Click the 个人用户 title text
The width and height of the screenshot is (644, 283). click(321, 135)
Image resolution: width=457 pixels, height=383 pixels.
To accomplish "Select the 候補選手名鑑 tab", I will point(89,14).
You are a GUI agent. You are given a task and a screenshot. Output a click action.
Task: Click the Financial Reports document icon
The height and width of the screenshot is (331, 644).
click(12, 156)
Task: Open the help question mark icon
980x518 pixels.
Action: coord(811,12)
--
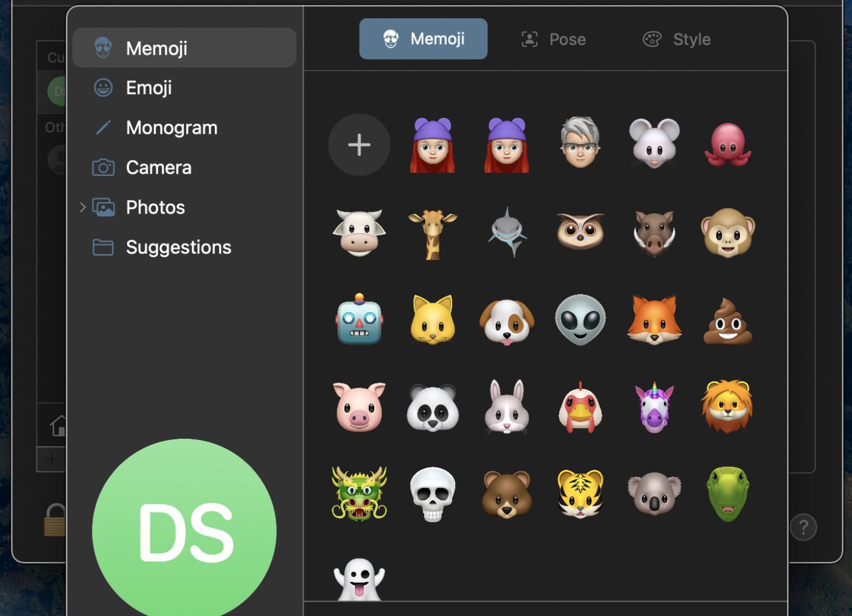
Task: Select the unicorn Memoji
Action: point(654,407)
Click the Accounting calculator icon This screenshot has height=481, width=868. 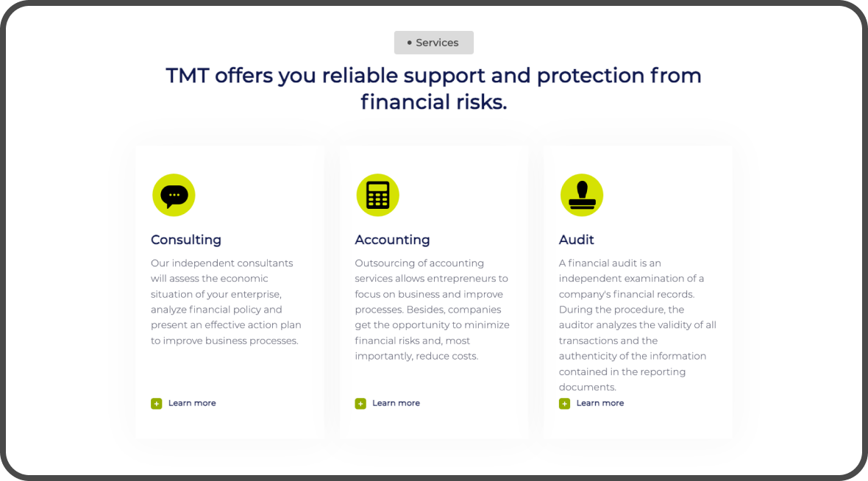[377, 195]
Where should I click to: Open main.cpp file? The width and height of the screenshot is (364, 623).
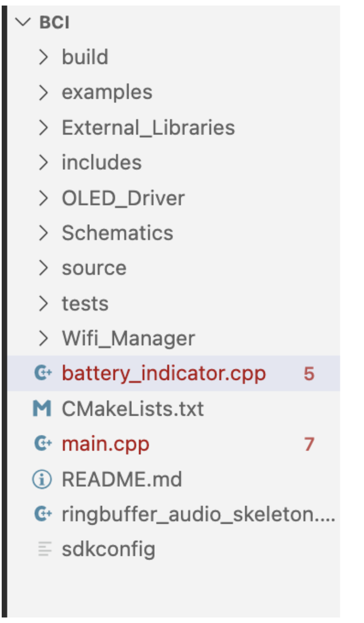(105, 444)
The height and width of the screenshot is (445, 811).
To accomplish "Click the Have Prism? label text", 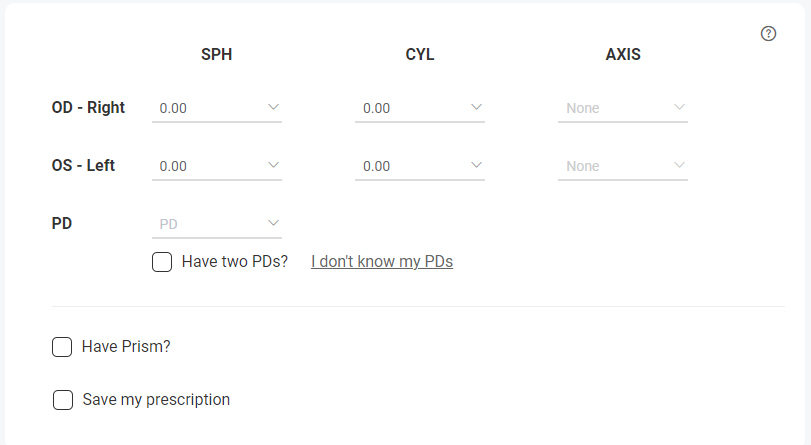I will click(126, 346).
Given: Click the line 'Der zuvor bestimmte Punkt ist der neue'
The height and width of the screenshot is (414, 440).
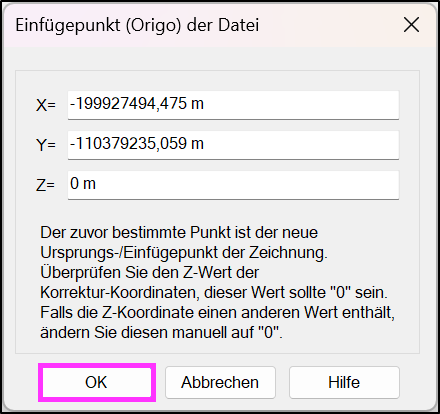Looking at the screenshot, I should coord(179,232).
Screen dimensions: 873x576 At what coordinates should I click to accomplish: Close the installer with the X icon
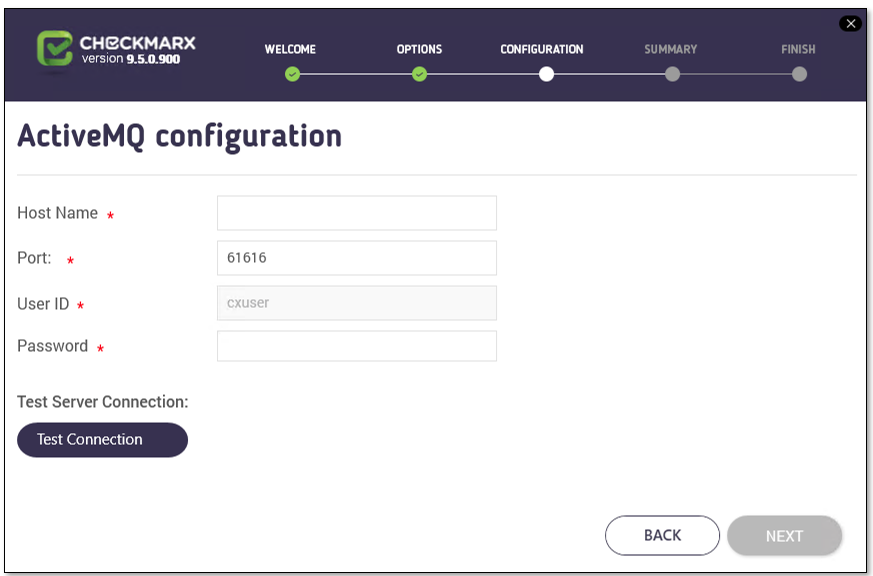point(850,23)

• **Exercise**
The response must hold only the lines above from the line with "You are a GUI" through the line with "Task: Open the help question mark icon", each copied exactly, both ends kept.

• **Solution to the exercise**
You are a GUI agent. You are given a task and a screenshot. Output a click action.
Task: Click the Financial Reports document icon
The height and width of the screenshot is (331, 644).
click(12, 156)
Task: Open the help question mark icon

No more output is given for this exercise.